# Thundercat 1000??



## Looney

Not sure if this is the right place to ask, but a friend of mine looked at a 1000 Thundercat new left over they priced it to him for 8900, my question is are these pretty good 4wheelers? they're not many around my neck of the woods and we've not saw one run or heard anything about things breaking on them and so on... any info would be awesome...thanks


----------



## MikesAC700EFI

I know your in VA but my local AC dealer here in PA is selling a brand new 08 Thundercat leftover for $7999. Just thought I'd let ya know. If your friend is interested I could give you their contact info.


----------



## Eight

The 08's had some problem, but they got them solved on the 09's.


----------



## Looney

What kind of problems did they have?


----------



## Eight

Waterpump was the main one. There were a couple other things, but they fixed them for the 09 models.


----------



## rowdy-outty

I am looking at a 07 thundercat, is it a good machine and do they offer much as far as bolt ons?

§ **Actions to take**:
A) From the Thundercat forum thread, print the passage from "Not sure if" up to and including "their contact info.".
B) Based on the Thundercat forum thread, mark each statement yes or no, and quote the words that decide it. (i) A dealer in PA is selling a brand new 08 Thundercat leftover for $7999. (ii) The friend was offered the 1000 Thundercat for $7999. (iii) The waterpump was the main problem on the 08 models.
C) Pick up the Thundercat forum thread right after its final post and keep it going.

Records for locating described items:
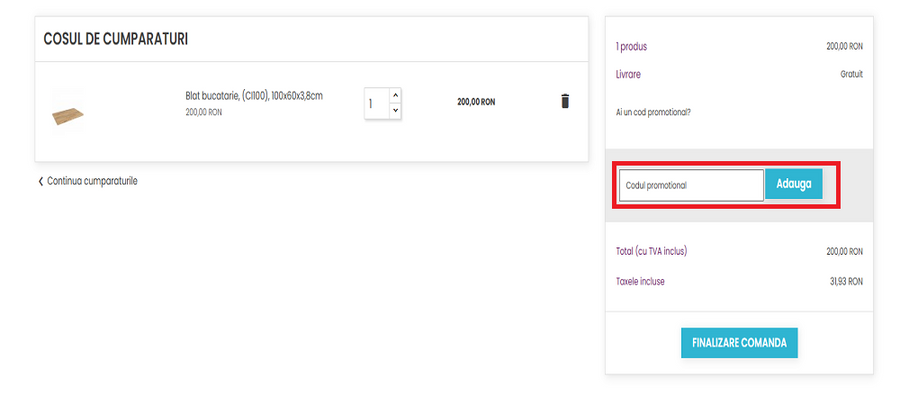Decrease quantity with the down arrow
900x405 pixels.
click(x=395, y=110)
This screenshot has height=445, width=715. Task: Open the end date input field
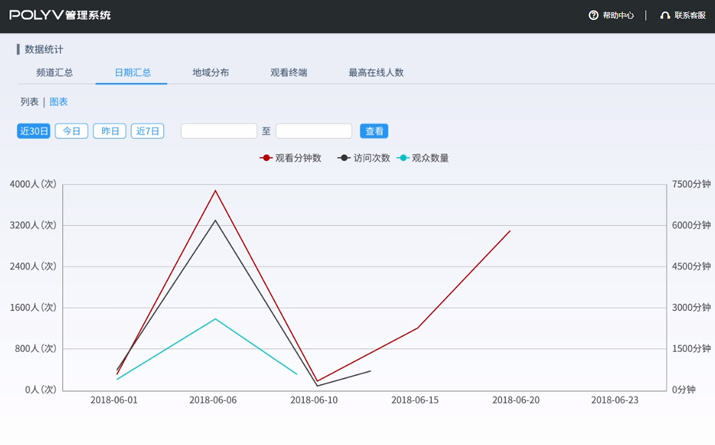[314, 131]
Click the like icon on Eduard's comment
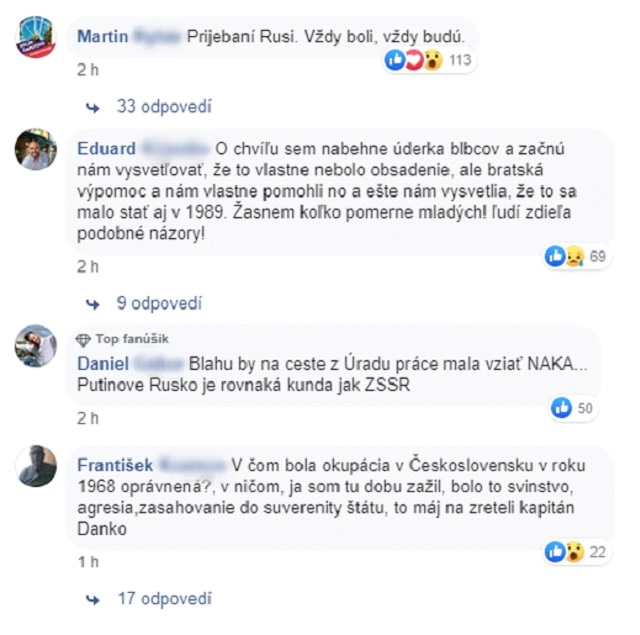 (x=555, y=256)
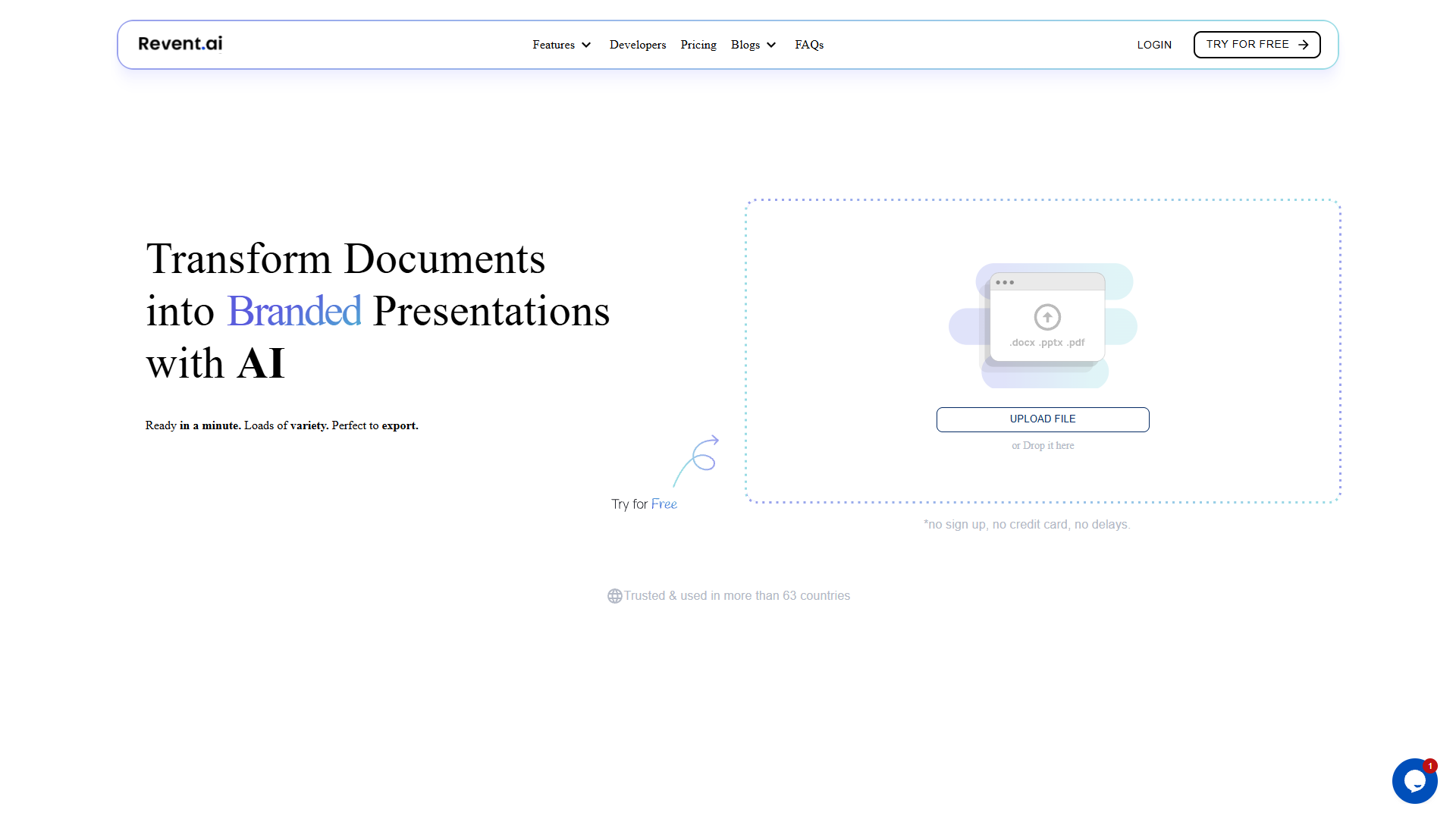1456x819 pixels.
Task: Go to the Developers page
Action: click(638, 45)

§ **Task results**:
A)
Not sure if this is the right place to ask, but a friend of mine looked at a 1000 Thundercat new left over they priced it to him for 8900, my question is are these pretty good 4wheelers? they're not many around my neck of the woods and we've not saw one run or heard anything about things breaking on them and so on... any info would be awesome...thanks


----------



## MikesAC700EFI

I know your in VA but my local AC dealer here in PA is selling a brand new 08 Thundercat leftover for $7999. Just thought I'd let ya know. If your friend is interested I could give you their contact info.

B)
(i) Yes: "my local AC dealer here in PA is selling a brand new 08 Thundercat leftover for $7999"
(ii) No: "they priced it to him for 8900"
(iii) Yes: "Waterpump was the main one."

C)
----------



## bruterider27

There a good bike from what iv Hurd never seen any on rides but the only thing I don't like there so Dang heavy


----------



## rowdy-outty

bruterider27 said:


> There a good bike from what iv Hurd never seen any on rides but the only thing I don't like there so Dang heavy


 How well do they compare to the brute and renegade. I dont want to buy it and then wish i got another brute


----------



## bruterider27

I'm II going to stick with the brute cause there cheaper to fix than a can am Idk about the cat Its a good built bike but I love the low end the brute has but id get the renigade before a cat


----------



## Bootlegger

They are decent bikes... and yes you can get a lot of bolt on stuff for them...but for a 950cc they are lacking in power IMO. Most Brute 750's with bolts on stuff and some correct clutching and tuning can hand with them no problem. I do like them....the newer ones are pretty decent bikes.


----------



## rowdy-outty

thx guys


----------



## countryboy61283

friend of mine has one with a 6 inch catvos and it does good, not really as impressive as you would think for a 1000 but i like it, the only problem that he has is the diff lock, every time he puts it in, it will pop a boot, i used to have a 05 brute 750 with jet kit, lrd exhaust, and just a yellow secondary and beat it in a drag race by half a Wheeler lengh when his cat was all stock


----------



## rowdy-outty

Well i ended up not buying the thundercat and got another brute.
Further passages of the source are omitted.